▶ THE EXERCISE
Format the entries as a JSON list of strings, one string per line and no blank lines, starting at the line that contains "This screenshot has width=1372, height=895." and ending at the line that contains "history is located at coordinates (264, 18).".
====================
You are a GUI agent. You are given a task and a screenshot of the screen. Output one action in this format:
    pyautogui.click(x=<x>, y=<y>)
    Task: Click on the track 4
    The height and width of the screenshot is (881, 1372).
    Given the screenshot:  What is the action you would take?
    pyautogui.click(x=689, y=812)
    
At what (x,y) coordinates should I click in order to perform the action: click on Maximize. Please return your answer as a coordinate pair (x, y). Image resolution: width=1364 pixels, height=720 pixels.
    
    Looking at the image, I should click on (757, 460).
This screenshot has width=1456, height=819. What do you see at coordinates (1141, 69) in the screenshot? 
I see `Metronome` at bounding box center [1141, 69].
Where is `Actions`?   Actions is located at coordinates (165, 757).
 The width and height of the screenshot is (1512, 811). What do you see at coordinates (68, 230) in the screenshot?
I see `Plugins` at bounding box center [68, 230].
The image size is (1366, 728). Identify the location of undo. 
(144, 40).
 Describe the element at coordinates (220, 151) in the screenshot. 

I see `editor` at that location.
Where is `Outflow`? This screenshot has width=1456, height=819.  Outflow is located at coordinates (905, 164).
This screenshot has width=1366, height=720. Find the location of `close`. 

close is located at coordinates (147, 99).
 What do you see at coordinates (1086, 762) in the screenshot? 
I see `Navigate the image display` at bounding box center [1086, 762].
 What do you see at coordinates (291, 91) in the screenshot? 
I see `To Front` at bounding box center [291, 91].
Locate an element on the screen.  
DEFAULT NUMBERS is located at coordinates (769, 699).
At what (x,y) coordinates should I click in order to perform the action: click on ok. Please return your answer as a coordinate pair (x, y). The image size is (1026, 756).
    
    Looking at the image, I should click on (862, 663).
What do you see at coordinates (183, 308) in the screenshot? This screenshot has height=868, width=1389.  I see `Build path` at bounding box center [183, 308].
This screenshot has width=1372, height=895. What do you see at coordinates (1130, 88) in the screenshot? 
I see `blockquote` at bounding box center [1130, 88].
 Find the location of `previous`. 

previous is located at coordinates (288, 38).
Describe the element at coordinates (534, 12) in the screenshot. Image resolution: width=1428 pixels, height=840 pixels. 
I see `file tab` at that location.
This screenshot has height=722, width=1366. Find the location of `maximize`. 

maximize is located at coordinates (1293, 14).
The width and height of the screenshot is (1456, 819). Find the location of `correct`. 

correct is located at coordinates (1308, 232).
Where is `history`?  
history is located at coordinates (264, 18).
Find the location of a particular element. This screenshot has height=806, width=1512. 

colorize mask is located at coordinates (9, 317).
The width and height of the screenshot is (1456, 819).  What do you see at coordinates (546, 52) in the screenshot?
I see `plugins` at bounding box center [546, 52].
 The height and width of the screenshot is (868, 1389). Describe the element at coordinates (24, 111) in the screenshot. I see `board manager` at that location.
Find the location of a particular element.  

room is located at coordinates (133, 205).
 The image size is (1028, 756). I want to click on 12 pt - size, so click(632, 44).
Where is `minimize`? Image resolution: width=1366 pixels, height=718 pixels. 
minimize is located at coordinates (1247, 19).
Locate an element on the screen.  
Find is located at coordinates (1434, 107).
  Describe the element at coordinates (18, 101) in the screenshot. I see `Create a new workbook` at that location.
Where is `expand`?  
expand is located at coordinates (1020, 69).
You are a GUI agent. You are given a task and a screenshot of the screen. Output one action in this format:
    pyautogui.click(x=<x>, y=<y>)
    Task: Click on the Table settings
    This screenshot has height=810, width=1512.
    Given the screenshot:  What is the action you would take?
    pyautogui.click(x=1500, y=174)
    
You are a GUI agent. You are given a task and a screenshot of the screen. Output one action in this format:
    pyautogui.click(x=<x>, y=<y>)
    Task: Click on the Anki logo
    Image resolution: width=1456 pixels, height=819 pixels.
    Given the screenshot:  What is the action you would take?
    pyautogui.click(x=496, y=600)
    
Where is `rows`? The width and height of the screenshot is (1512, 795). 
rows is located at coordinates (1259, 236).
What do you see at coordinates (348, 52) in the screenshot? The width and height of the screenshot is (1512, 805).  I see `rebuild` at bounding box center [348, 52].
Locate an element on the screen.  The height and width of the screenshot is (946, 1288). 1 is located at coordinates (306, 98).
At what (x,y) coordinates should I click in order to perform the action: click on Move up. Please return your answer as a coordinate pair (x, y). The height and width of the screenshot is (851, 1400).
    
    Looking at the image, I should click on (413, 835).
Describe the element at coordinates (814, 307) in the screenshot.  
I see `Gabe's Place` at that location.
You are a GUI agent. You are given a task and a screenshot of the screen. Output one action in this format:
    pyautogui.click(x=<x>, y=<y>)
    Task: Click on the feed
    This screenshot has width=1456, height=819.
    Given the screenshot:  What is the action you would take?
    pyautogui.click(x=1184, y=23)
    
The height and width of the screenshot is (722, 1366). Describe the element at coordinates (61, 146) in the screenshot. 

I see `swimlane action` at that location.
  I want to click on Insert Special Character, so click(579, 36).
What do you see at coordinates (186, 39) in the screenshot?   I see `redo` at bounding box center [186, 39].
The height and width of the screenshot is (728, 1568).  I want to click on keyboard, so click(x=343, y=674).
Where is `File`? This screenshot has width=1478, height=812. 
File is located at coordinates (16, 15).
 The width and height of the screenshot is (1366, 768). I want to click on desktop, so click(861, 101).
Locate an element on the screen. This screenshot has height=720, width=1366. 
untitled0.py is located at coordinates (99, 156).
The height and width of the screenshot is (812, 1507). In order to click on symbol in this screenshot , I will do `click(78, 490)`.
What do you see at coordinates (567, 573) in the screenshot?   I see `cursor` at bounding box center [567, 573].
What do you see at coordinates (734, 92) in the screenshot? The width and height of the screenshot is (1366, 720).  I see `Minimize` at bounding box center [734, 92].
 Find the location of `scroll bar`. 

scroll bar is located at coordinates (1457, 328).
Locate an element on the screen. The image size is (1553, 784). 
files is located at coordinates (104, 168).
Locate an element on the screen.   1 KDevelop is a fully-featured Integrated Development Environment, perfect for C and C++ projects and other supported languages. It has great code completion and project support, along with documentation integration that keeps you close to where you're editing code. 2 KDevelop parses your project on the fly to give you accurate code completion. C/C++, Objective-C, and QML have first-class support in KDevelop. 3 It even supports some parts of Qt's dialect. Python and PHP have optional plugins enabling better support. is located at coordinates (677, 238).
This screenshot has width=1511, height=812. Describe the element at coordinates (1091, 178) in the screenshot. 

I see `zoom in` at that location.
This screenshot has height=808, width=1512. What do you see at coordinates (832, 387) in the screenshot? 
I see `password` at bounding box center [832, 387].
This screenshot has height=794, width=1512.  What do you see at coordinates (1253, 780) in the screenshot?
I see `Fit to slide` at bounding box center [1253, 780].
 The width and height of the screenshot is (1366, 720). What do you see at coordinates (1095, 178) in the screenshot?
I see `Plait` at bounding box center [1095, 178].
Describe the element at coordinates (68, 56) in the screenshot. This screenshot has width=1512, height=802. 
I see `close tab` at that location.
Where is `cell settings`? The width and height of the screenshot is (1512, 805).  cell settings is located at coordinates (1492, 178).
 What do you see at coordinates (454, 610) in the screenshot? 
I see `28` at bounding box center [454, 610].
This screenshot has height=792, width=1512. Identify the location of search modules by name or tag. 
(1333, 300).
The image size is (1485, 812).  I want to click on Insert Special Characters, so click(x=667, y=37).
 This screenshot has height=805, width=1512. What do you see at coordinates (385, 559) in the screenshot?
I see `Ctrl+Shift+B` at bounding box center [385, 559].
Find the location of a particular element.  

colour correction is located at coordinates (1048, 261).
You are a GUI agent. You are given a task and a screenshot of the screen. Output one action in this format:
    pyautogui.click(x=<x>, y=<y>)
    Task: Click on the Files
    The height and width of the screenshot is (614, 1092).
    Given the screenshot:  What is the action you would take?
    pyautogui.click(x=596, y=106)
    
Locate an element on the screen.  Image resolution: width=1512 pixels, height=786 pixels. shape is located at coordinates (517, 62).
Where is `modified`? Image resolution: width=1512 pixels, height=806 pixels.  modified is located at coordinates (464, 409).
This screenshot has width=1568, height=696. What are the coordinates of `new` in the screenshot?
====================
▶ SOLUTION FOR THIS TASK
[
  "This screenshot has width=1372, height=895. What do you see at coordinates (1130, 88) in the screenshot? ",
  "I see `blockquote` at bounding box center [1130, 88].",
  " Find the location of `previous`. ",
  "previous is located at coordinates (288, 38).",
  "Describe the element at coordinates (534, 12) in the screenshot. Image resolution: width=1428 pixels, height=840 pixels. ",
  "I see `file tab` at that location.",
  "This screenshot has height=722, width=1366. Find the location of `maximize`. ",
  "maximize is located at coordinates (1293, 14).",
  "The width and height of the screenshot is (1456, 819). Find the location of `correct`. ",
  "correct is located at coordinates (1308, 232).",
  "Where is `history`?  ",
  "history is located at coordinates (264, 18)."
]